Collected data entries:
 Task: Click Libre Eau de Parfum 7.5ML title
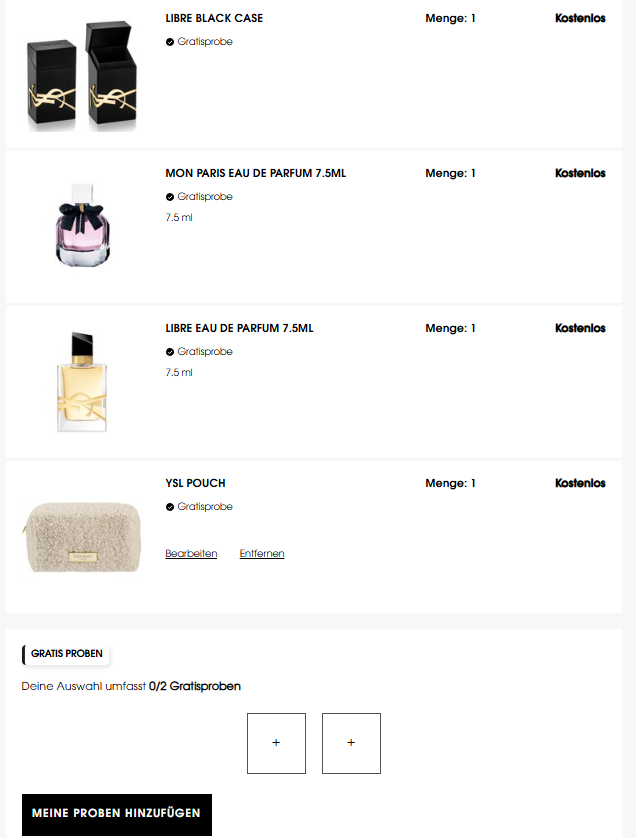point(239,328)
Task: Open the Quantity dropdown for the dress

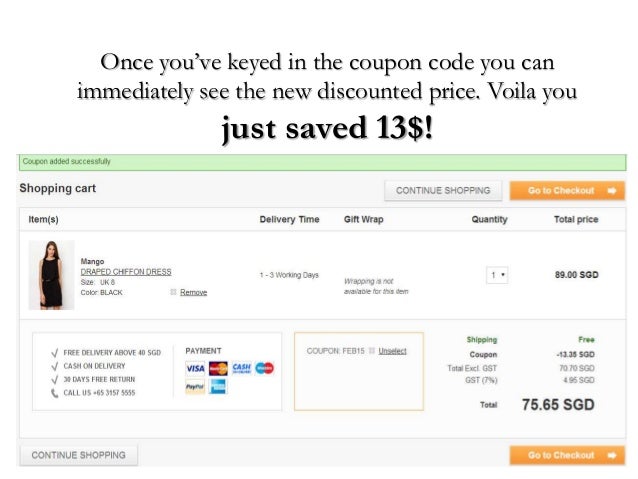Action: click(497, 275)
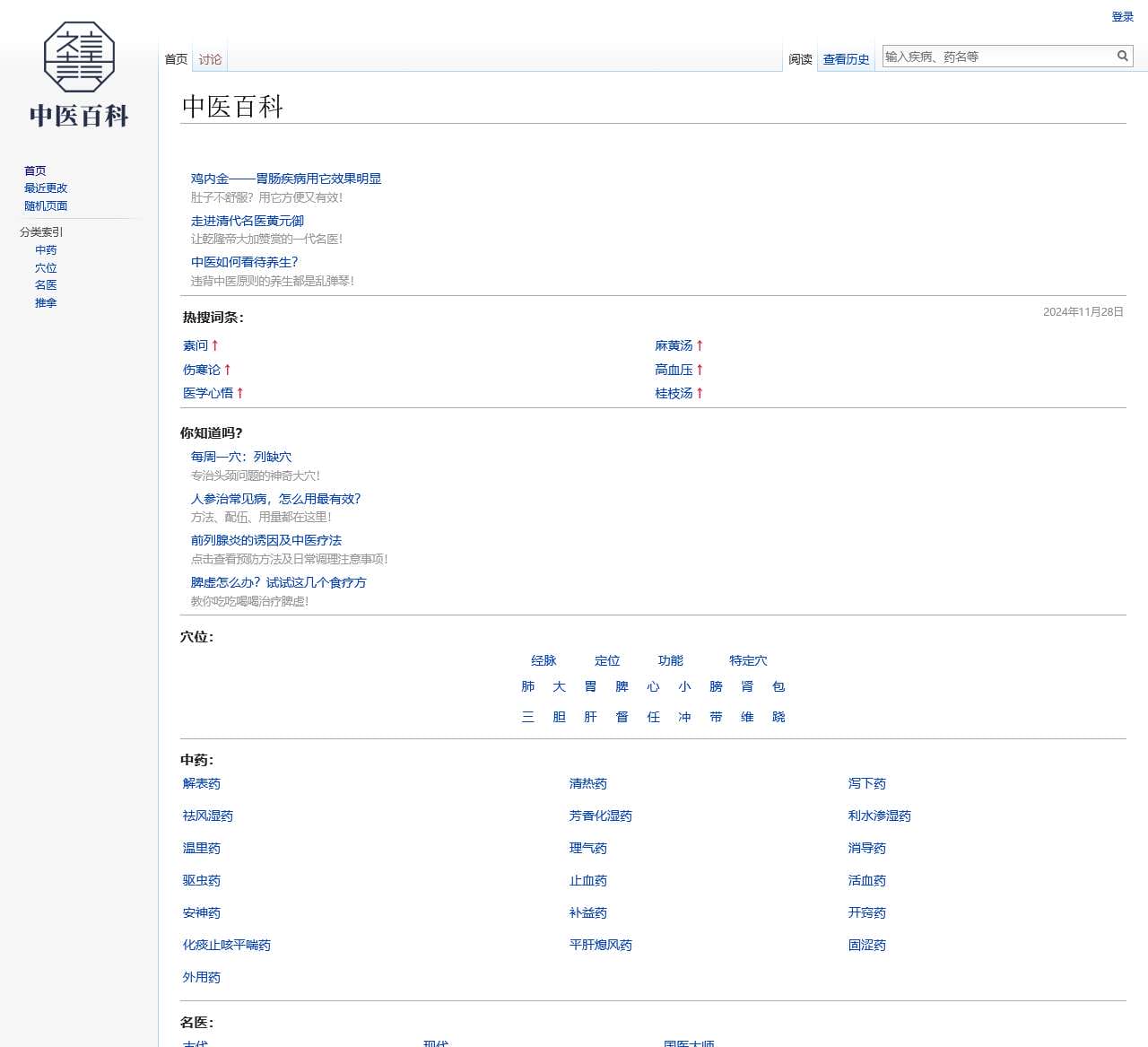Viewport: 1148px width, 1047px height.
Task: Open 推拿 category in sidebar
Action: (x=46, y=303)
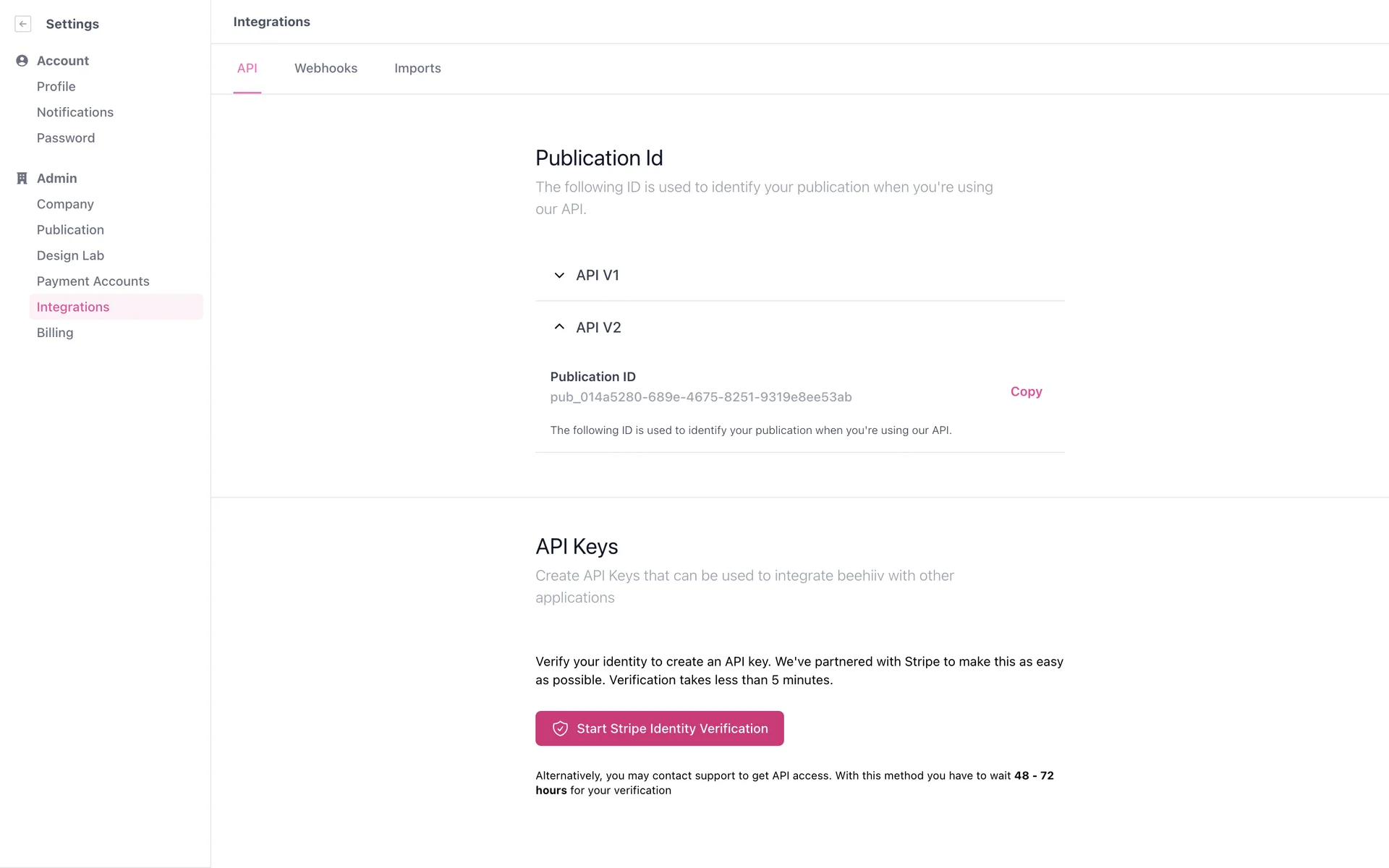
Task: Navigate to Company settings
Action: (65, 204)
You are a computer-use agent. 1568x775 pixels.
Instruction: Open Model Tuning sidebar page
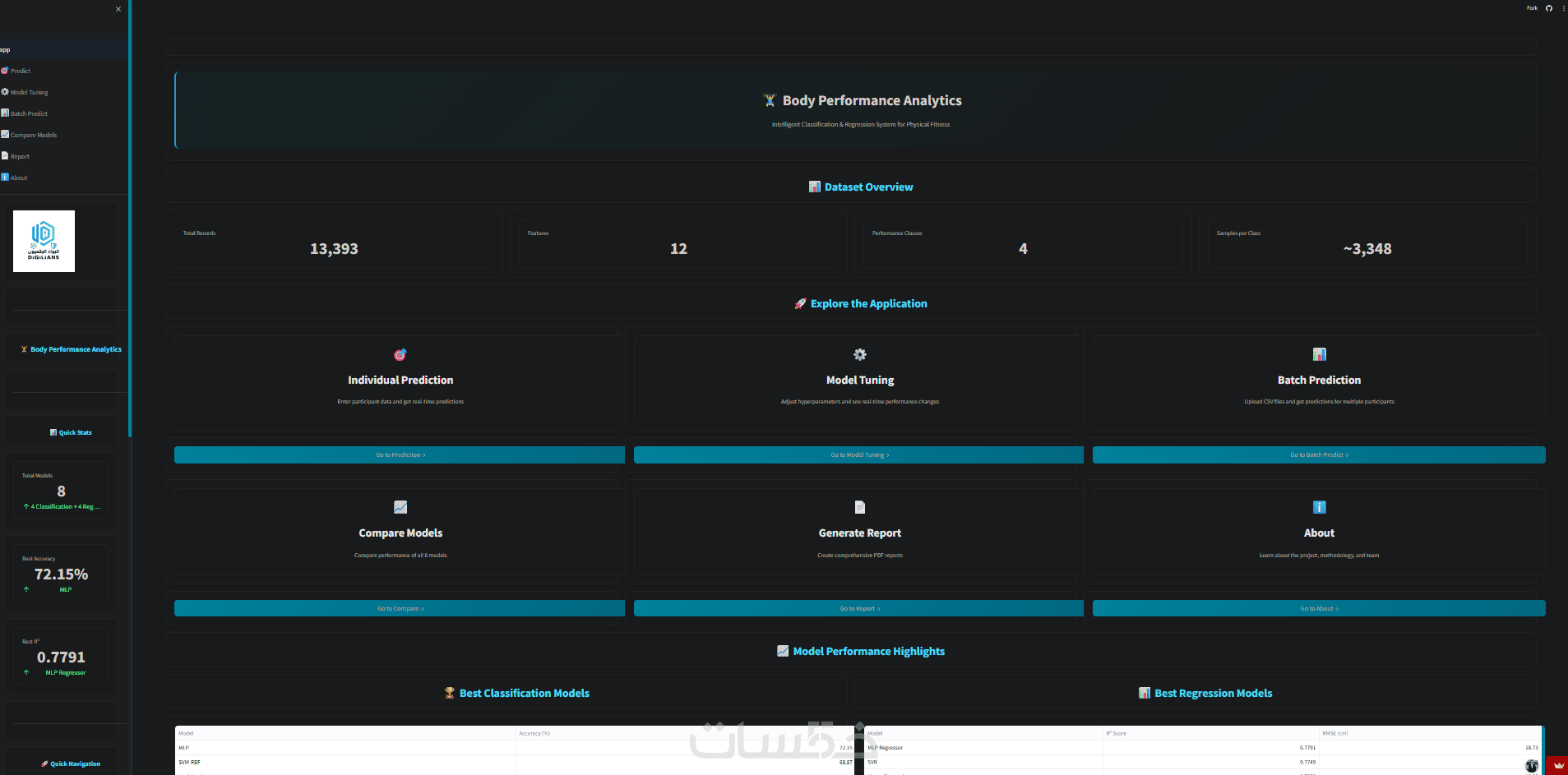coord(25,92)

Exercise instructions:
Except for the pictures, write the data out exactly.

Output of the exercise:
 Task: Click Libre Eau de Parfum 7.5ML title
point(239,328)
Task: Open the Quantity dropdown for the dress

Action: click(497, 275)
Viewport: 1148px width, 1047px height.
Task: Open 推拿 category in sidebar
Action: (x=46, y=303)
Task: Navigate to Company settings
Action: (65, 204)
You are a computer-use agent. 1568x775 pixels.
Instruction: Open Model Tuning sidebar page
coord(25,92)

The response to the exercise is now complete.